Archive for March, 2010

More Readings

March 11, 2010

Finished 9. Know-It-All by A.J. Jacobs

I enjoyed the book. Jacobs’s biggest talent is making himself appear as some sort of “just plain folks” normal guy. Truth is, he went to an elite private high school, graduated from an Ivy League University and is the spawn of well-to-do New Englanders. And yet, he manages to paint himself as just a normal guy. Well, a normal guy who reads the entire Encyclopedia Britannica. A good trick.

10. Living on the Black by John Feinstein

Feinstein is an utterly unlikeable human being who happens to write some solid books. He’s most famous for spending a year with a 1980s vintage Bob Knight to produce “A Season on the Brink”. But this time, he spends a year catching up with late career Tom Glavine and Mike Mussina. He provides some interesting insight into the art of pitching. HIS trick was that he actually humanized Glavine to the extent that I felt BAD for him that the mean old Atlanta Braves only wanted to pay him $9 million per year to pitch, instead of the $11 million that he plainly deserved. It was a difficult trick, as I wanted to beat Glavine and Feinstein about the head with this 500+ page book when I figured the trick out. Ah, if only I could’ve pitched. I could’ve had four days to blog in between my starts.

So there we are.
As of yesterday, March 10th (day 69 of the year)
Books: 9.2 (thus resolving the “Magic in the Night” 2009/10 controversy
Page Count: 3,770
Pace needed to meet goals of 50 books/20,000 pages: 9.5 books/3,781 pages

So there we are. ALMOST on proper pace. Dave Barry is next up, so that promises both fun and a quick book (although a low page count).


More Books

March 1, 2010

And on with the great literacy challenge of 2010.
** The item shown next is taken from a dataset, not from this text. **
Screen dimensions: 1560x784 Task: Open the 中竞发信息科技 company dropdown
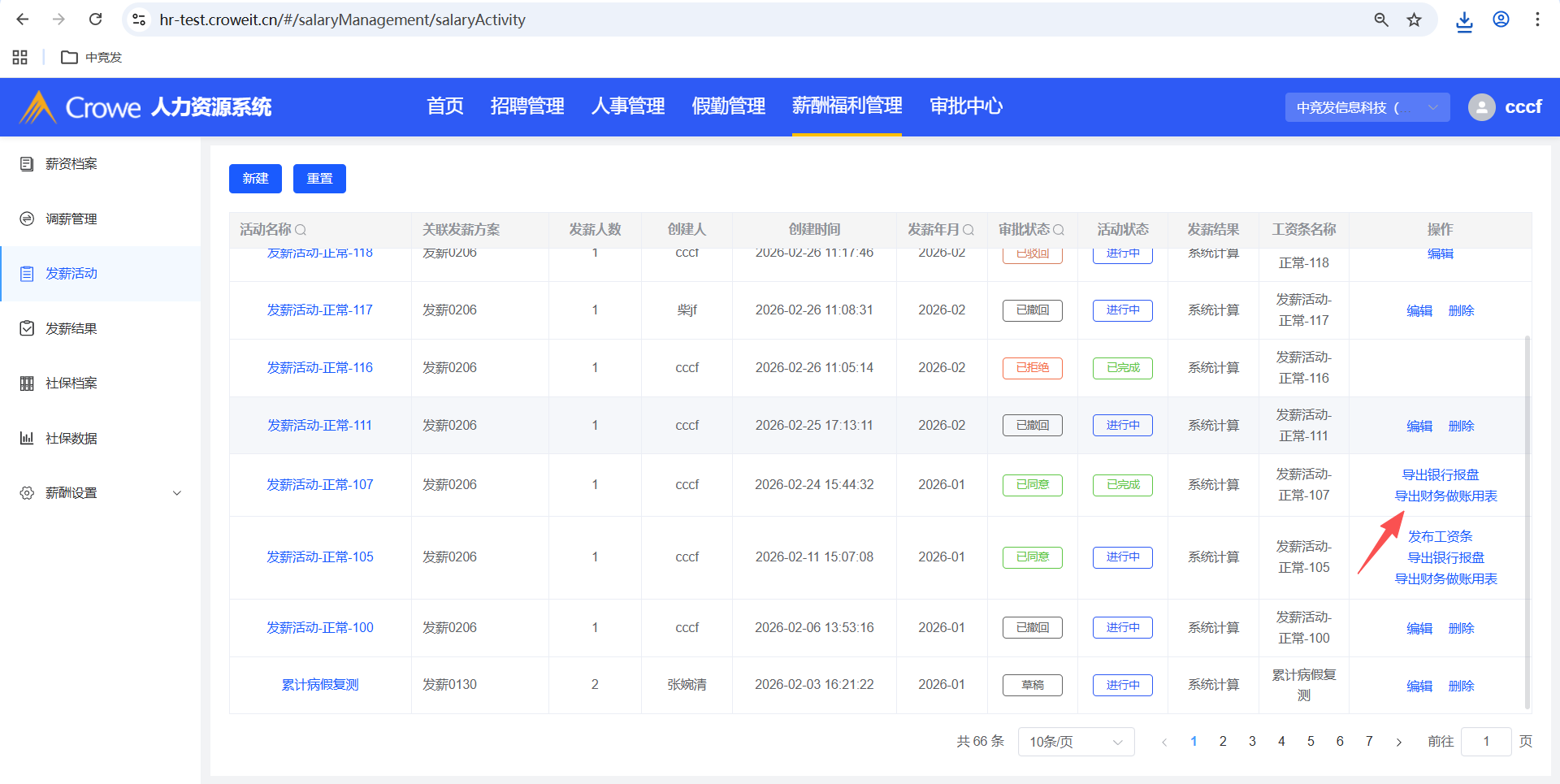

7. A Million Miles in a Thousand Years: What I Learned While Editing My Life by Donald Miller.

Donald Miller is one unique cat. He would be my Christian theologian most likely to be seen in a bar. And in his latest book, he talks about what he learned in preparing one of his autobiographical/essay books to be a movie. Basically, he had to create himself in a movie. Which, admit it, we’ve all done 7,000 times in our head. I’ve even got the soundtrack to mine, even though I still have to figure out a scene which allows for a semi-random use of Golden Earring’s “Radar Love”.
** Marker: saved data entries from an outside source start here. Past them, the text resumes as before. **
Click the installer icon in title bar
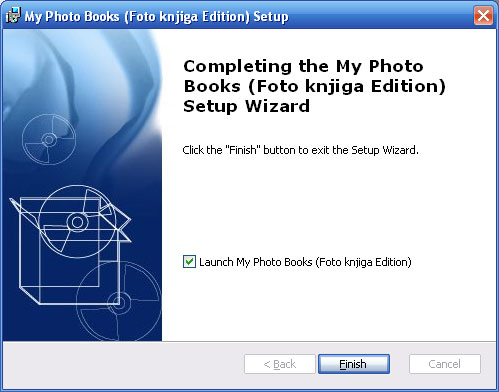The image size is (499, 392). click(13, 15)
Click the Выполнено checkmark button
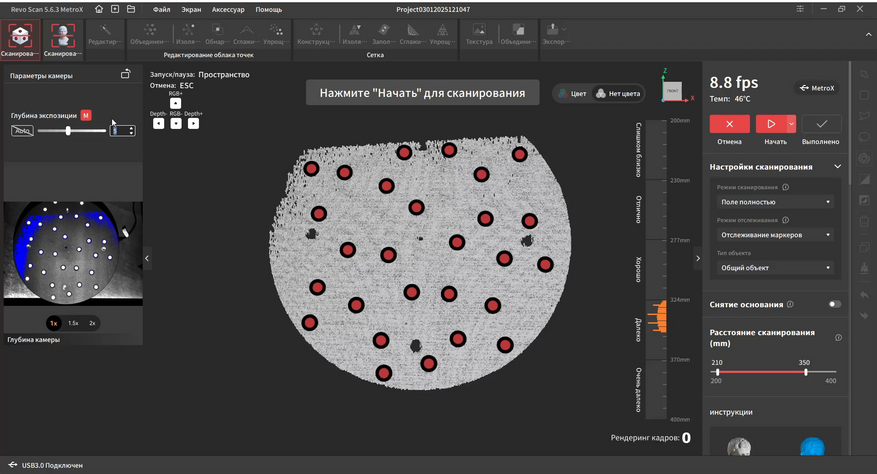877x474 pixels. (x=821, y=124)
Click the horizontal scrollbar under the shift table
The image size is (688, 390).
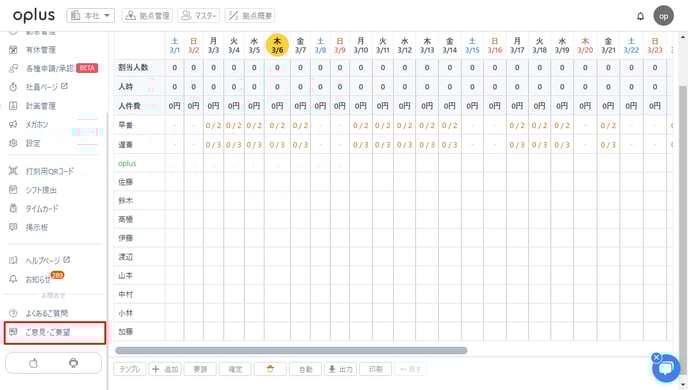pos(291,350)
From this premise, Miller hypothesizes that LIVING a life is, essentially, creating a story. We can sit on the couch and watch a lot of reality shows (or read Christian themed literature), or we can go out and DO something, something to strengthen our relationships with God, and with other people. And that juxtaposition isn’t coincidental. “Love thy neighbor as thyself” is half of God’s own two most important commandments.

Miller reconnects with his father, rides a bicycle coast to coast for charity, falls into and out of love, and describes a renewed commitment to living life aggressively rather than passively. Which is a good focus for a Christian book. Most of your Christians aren’t out there lopping off heads and sodomizing animals. If they fail, they often fail for lack of initiative and involvement. And hopefully, Miller helps prevent that here. I dig it, as I have pretty much all of his books.

8. Bringing Down the House by Ben Mezrich.

From Christian spirituality to card counting. Mezrich recounts the story of a group of MIT math students who use an intricate team-playing system to bust casinos in games of blackjack. The book is so fun that it reads like a thriller. Unfortunately, the more I read about the book, the more I learned that Mezrich played hard and fast with the truth. Jeff Ma is the real name of Mezrich’s main subject… google him if you want some more info about all of this.

And if it all sounds familiar, the movie “21” was made from this book. I’d love to see it, if anybody wants to send me a belated Presidents Day gift.

9. (ongoing) Know-It-All by A.J. Jacobs

Jacobs is a magazine writer who decided to read the entire Encyclopedia Britannica. Wacky hijinks ensue. He had me in the earliest pages of the book when he confessed that this wasn’t the worst idea he’d had– that he once tried to write a screenplay about a President with Tourette’s syndrome, called Hail to the Freakin’ Chief.

Or when he recounted an article from an old edition of the EB, which stated that ex-President John Adams retired to a life of drinking a tankard of hard cider every morning before breakfast and admiring the size of his manure pile. Of course, you can insert your own President/hard drinking/piles of crap joke here, with the name of said President likely being indicative of your particular leanings. But if you say it about John Adams, it was apparently true.

So anyway, the page count…
2,250 +
A Milion Miles 288
Bringing Down the House 288
Know-It-All 200 (so far)
TOTAL 3,026/20,000
Books: 8.6/50

And correct pace through 59 days of 2010 would have been 3,233 pages and 8.1 books. So I’m a bit behind on my page count and a bit ahead on my book count. Or am I? I counted “Magic in the Night” as a full book, when I read about 80% of it in 2009. I did go back and only count 50 pages from the book… so that probably explains the disparity there. I’m actually probably a little behind on both fronts. But hey, there’s 10 months to go.